Contrainte par les limites de sa capacité, l'UA peine déjà à répondre aux demandes de soutien exprimées par les pays en matière de RSS. Et comme en témoigne la lenteur de l’adoption de la CSVRA, la prévention des conflits reste difficile et dépend de la volonté politique des pays et des régions concernés. Cela signifie que l’UA va probablement s’en tenir à son approche réactive et technique, n’intervenant que lorsqu’elle y est invitée.
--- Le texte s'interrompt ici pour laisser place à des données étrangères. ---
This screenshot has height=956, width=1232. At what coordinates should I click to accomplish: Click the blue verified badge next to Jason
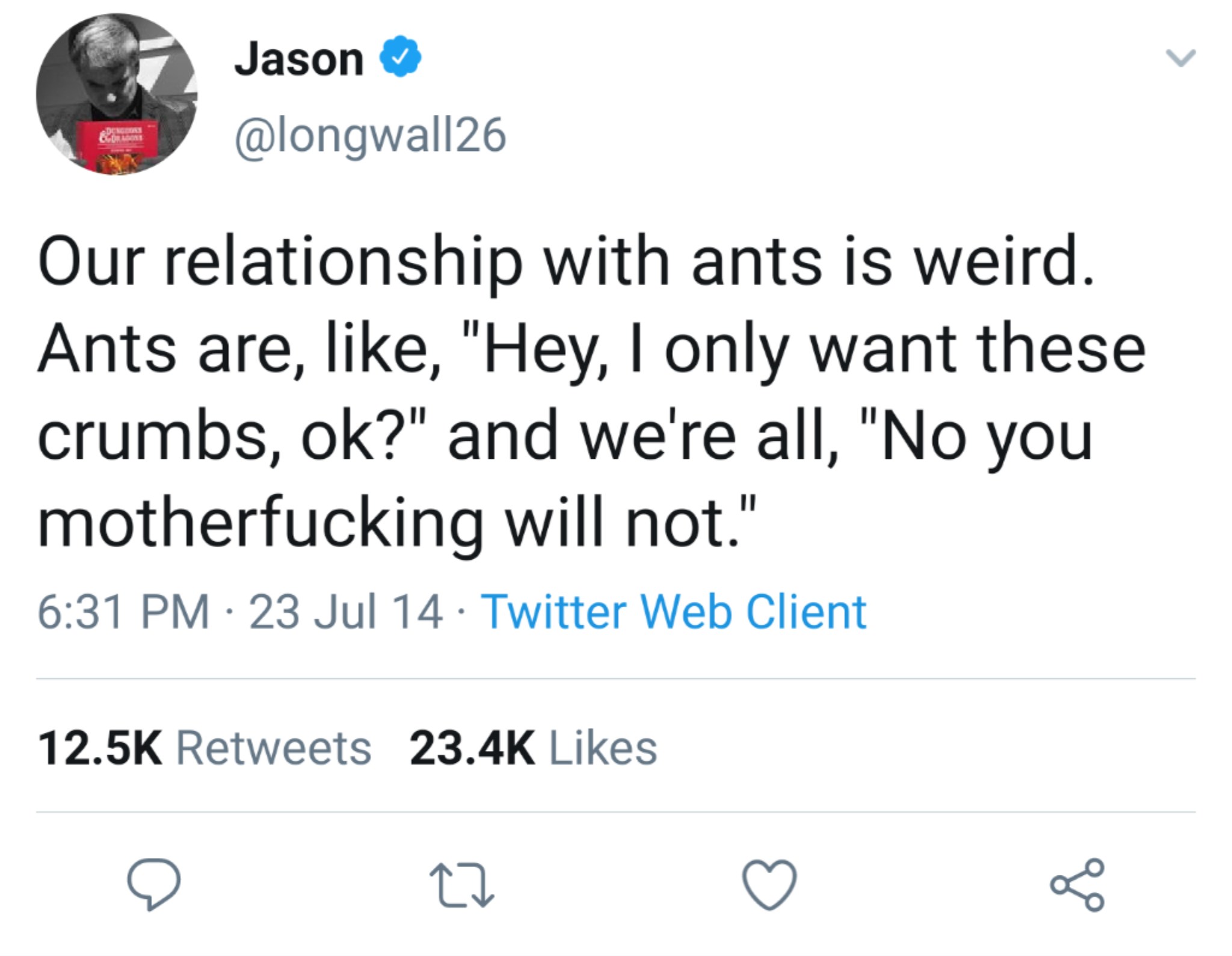point(399,57)
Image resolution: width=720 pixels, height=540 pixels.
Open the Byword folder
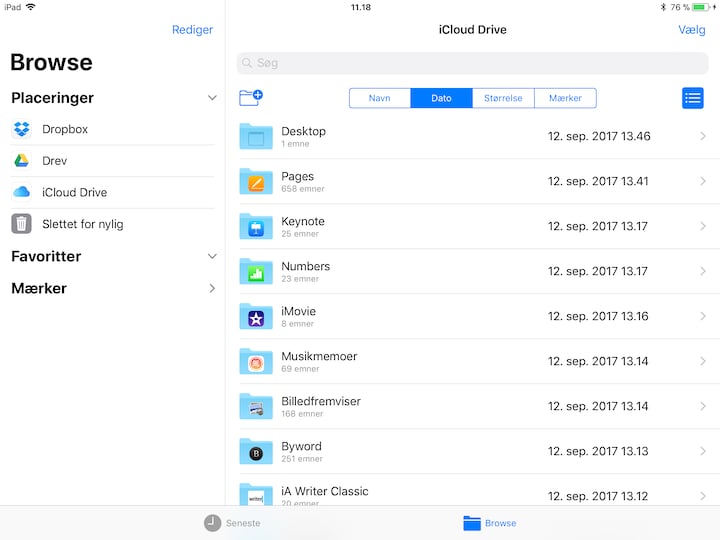point(472,451)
En attendant, comme on peut le constater à partir des événements qui ont lieu au Mali et au Tchad, les institutions de sécurité de l'Afrique continuent de menacer gravement la stabilité politique. Un engagement précédant les crises et un CPS qui se fait plus entendre sur la question de la RSS sont donc essentiels. Ceci permettra de montrer que l’UA accorde la priorité à la prévention des conflits en encourageant les réformes avant que ne surviennent les crises politiques.

Chido Mutangadura, consultant, Opérations de paix et consolidation de la paix, ISS Pretoria

Cet article est publié grâce au programme Training for Peace (TfP), une initiative financée par le gouvernement de la Norvège.